Task details: Write out the whole listing exactly as it stands.

Data excerpts:
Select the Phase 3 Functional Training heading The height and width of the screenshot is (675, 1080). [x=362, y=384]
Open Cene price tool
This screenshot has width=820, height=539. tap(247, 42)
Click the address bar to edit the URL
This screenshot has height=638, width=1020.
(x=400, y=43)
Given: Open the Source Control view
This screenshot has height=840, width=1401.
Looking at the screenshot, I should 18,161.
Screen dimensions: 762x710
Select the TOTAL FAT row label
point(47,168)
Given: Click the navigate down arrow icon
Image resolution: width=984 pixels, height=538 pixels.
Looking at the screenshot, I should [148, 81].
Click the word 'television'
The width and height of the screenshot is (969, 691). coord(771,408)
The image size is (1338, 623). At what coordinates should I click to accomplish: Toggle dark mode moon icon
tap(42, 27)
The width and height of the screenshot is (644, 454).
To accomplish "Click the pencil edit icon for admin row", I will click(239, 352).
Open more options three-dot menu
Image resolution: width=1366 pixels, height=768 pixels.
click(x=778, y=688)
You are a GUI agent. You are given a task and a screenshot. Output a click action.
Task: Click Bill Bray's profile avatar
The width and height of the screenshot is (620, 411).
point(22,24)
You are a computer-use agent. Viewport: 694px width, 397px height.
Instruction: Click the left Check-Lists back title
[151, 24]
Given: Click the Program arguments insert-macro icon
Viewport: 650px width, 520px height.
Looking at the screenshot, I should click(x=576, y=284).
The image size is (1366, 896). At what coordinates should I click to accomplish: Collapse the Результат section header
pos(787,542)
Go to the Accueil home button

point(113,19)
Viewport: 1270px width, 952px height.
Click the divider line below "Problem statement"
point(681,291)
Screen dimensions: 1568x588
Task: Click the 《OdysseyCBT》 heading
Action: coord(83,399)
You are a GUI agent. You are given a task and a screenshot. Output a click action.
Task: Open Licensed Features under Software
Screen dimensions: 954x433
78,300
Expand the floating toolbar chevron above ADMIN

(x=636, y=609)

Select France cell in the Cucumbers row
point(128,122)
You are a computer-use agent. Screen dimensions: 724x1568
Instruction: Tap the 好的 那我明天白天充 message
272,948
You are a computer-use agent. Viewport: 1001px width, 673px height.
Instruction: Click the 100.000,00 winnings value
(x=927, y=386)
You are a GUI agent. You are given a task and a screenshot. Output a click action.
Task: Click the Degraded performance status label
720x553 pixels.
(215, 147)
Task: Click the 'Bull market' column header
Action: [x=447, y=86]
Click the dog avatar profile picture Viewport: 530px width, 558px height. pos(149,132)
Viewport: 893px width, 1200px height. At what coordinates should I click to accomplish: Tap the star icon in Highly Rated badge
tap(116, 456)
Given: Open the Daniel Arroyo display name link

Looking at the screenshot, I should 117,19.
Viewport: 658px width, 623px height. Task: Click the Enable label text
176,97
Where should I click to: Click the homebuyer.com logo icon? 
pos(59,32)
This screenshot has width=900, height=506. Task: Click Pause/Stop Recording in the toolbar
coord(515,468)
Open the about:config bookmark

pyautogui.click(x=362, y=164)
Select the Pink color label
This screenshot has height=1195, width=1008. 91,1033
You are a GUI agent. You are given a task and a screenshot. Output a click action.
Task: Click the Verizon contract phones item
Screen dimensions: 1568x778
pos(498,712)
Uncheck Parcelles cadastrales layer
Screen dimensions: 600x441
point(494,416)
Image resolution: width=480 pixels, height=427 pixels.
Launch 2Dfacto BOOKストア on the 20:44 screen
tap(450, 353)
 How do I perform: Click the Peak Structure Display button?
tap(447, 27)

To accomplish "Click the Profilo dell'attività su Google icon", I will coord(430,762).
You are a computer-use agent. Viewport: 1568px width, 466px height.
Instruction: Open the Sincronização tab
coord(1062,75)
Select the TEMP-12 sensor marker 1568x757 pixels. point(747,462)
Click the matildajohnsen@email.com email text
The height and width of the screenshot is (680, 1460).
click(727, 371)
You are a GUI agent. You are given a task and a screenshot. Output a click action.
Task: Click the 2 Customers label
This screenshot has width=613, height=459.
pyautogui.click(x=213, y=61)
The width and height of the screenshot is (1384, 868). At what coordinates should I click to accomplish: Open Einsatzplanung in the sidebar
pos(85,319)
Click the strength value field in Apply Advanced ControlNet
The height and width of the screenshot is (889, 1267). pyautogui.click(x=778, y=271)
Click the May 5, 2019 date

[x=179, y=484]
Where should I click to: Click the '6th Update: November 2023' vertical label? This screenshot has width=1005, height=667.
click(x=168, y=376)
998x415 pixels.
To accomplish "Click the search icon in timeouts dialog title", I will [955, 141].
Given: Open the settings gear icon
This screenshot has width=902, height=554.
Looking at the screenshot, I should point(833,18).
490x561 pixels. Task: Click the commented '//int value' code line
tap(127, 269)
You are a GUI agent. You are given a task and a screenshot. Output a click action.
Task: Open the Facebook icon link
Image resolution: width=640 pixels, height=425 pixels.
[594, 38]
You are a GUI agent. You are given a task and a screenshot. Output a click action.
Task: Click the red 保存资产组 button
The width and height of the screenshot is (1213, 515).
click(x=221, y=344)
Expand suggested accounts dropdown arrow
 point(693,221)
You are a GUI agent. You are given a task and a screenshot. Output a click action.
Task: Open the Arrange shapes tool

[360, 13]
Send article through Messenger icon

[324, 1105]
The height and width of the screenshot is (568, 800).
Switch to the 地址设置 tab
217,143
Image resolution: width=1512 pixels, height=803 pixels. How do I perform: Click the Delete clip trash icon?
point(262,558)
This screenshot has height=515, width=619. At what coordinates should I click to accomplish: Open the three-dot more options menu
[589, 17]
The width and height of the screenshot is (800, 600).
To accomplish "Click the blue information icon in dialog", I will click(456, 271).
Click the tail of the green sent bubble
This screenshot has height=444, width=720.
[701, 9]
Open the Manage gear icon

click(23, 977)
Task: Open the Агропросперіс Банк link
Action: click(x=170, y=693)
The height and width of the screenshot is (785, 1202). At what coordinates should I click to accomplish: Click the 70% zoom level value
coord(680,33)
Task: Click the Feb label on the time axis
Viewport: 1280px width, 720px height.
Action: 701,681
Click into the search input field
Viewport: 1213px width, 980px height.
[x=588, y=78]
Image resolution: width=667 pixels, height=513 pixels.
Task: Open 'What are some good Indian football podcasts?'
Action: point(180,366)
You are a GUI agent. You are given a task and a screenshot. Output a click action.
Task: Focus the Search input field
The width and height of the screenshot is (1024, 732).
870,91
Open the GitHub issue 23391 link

Response area:
Select the Phase 3 Functional Training heading The height and width of the screenshot is (675, 1080). [x=362, y=384]
Open Cene price tool
This screenshot has width=820, height=539. tap(247, 42)
Click the address bar to edit the URL
This screenshot has height=638, width=1020.
(x=400, y=43)
Given: Open the Source Control view
This screenshot has height=840, width=1401.
Looking at the screenshot, I should 18,161.
Screen dimensions: 762x710
Select the TOTAL FAT row label
point(47,168)
Given: Click the navigate down arrow icon
Image resolution: width=984 pixels, height=538 pixels.
Looking at the screenshot, I should [148, 81].
Click the word 'television'
The width and height of the screenshot is (969, 691). coord(771,408)
The image size is (1338, 623). At what coordinates should I click to accomplish: Toggle dark mode moon icon
tap(42, 27)
The width and height of the screenshot is (644, 454).
To accomplish "Click the pencil edit icon for admin row", I will click(239, 352).
Open more options three-dot menu
Image resolution: width=1366 pixels, height=768 pixels.
click(x=778, y=688)
You are a GUI agent. You are given a task and a screenshot. Output a click action.
Task: Click Bill Bray's profile avatar
The width and height of the screenshot is (620, 411).
point(22,24)
You are a computer-use agent. Viewport: 694px width, 397px height.
Instruction: Click the left Check-Lists back title
[151, 24]
Given: Click the Program arguments insert-macro icon
Viewport: 650px width, 520px height.
Looking at the screenshot, I should click(x=576, y=284).
The image size is (1366, 896). At what coordinates should I click to accomplish: Collapse the Результат section header
pos(787,542)
Go to the Accueil home button

point(113,19)
Viewport: 1270px width, 952px height.
Click the divider line below "Problem statement"
point(681,291)
Screen dimensions: 1568x588
Task: Click the 《OdysseyCBT》 heading
Action: coord(83,399)
You are a GUI agent. You are given a task and a screenshot. Output a click action.
Task: Open Licensed Features under Software
Screen dimensions: 954x433
78,300
Expand the floating toolbar chevron above ADMIN

(x=636, y=609)

Select France cell in the Cucumbers row
point(128,122)
You are a computer-use agent. Screen dimensions: 724x1568
Instruction: Tap the 好的 那我明天白天充 message
272,948
You are a computer-use agent. Viewport: 1001px width, 673px height.
Instruction: Click the 100.000,00 winnings value
(x=927, y=386)
You are a GUI agent. You are given a task and a screenshot. Output a click action.
Task: Click the Degraded performance status label
720x553 pixels.
(215, 147)
Task: Click the 'Bull market' column header
Action: [x=447, y=86]
Click the dog avatar profile picture Viewport: 530px width, 558px height. pos(149,132)
Viewport: 893px width, 1200px height. At what coordinates should I click to accomplish: Tap the star icon in Highly Rated badge
tap(116, 456)
Given: Open the Daniel Arroyo display name link

Looking at the screenshot, I should 117,19.
Viewport: 658px width, 623px height. Task: Click the Enable label text
176,97
Where should I click to: Click the homebuyer.com logo icon? 
pos(59,32)
This screenshot has width=900, height=506. Task: Click Pause/Stop Recording in the toolbar
coord(515,468)
Open the about:config bookmark

pyautogui.click(x=362, y=164)
Select the Pink color label
This screenshot has height=1195, width=1008. 91,1033
You are a GUI agent. You are given a task and a screenshot. Output a click action.
Task: Click the Verizon contract phones item
Screen dimensions: 1568x778
pos(498,712)
Uncheck Parcelles cadastrales layer
Screen dimensions: 600x441
point(494,416)
Image resolution: width=480 pixels, height=427 pixels.
Launch 2Dfacto BOOKストア on the 20:44 screen
tap(450, 353)
 How do I perform: Click the Peak Structure Display button?
tap(447, 27)

To accomplish "Click the Profilo dell'attività su Google icon", I will coord(430,762).
You are a computer-use agent. Viewport: 1568px width, 466px height.
Instruction: Open the Sincronização tab
coord(1062,75)
Select the TEMP-12 sensor marker 1568x757 pixels. point(747,462)
Click the matildajohnsen@email.com email text
The height and width of the screenshot is (680, 1460).
click(727, 371)
You are a GUI agent. You are given a task and a screenshot. Output a click action.
Task: Click the 2 Customers label
This screenshot has width=613, height=459.
pyautogui.click(x=213, y=61)
The width and height of the screenshot is (1384, 868). At what coordinates should I click to accomplish: Open Einsatzplanung in the sidebar
pos(85,319)
Click the strength value field in Apply Advanced ControlNet
The height and width of the screenshot is (889, 1267). pyautogui.click(x=778, y=271)
Click the May 5, 2019 date

[x=179, y=484]
Where should I click to: Click the '6th Update: November 2023' vertical label? This screenshot has width=1005, height=667.
click(x=168, y=376)
998x415 pixels.
To accomplish "Click the search icon in timeouts dialog title", I will [955, 141].
Given: Open the settings gear icon
This screenshot has width=902, height=554.
Looking at the screenshot, I should point(833,18).
490x561 pixels. Task: Click the commented '//int value' code line
tap(127, 269)
You are a GUI agent. You are given a task and a screenshot. Output a click action.
Task: Open the Facebook icon link
Image resolution: width=640 pixels, height=425 pixels.
[594, 38]
You are a GUI agent. You are given a task and a screenshot. Output a click action.
Task: Click the red 保存资产组 button
The width and height of the screenshot is (1213, 515).
click(x=221, y=344)
Expand suggested accounts dropdown arrow
 point(693,221)
You are a GUI agent. You are given a task and a screenshot. Output a click action.
Task: Open the Arrange shapes tool

[360, 13]
Send article through Messenger icon

[324, 1105]
The height and width of the screenshot is (568, 800).
Switch to the 地址设置 tab
217,143
Image resolution: width=1512 pixels, height=803 pixels. How do I perform: Click the Delete clip trash icon?
point(262,558)
This screenshot has height=515, width=619. At what coordinates should I click to accomplish: Open the three-dot more options menu
[589, 17]
The width and height of the screenshot is (800, 600).
To accomplish "Click the blue information icon in dialog", I will click(456, 271).
Click the tail of the green sent bubble
This screenshot has height=444, width=720.
[701, 9]
Open the Manage gear icon

click(23, 977)
Task: Open the Агропросперіс Банк link
Action: click(x=170, y=693)
The height and width of the screenshot is (785, 1202). At what coordinates should I click to accomplish: Click the 70% zoom level value
coord(680,33)
Task: Click the Feb label on the time axis
Viewport: 1280px width, 720px height.
Action: 701,681
Click into the search input field
Viewport: 1213px width, 980px height.
[x=588, y=78]
Image resolution: width=667 pixels, height=513 pixels.
Task: Open 'What are some good Indian football podcasts?'
Action: point(180,366)
You are a GUI agent. You are given a task and a screenshot. Output a click action.
Task: Focus the Search input field
The width and height of the screenshot is (1024, 732).
870,91
Open the GitHub issue 23391 link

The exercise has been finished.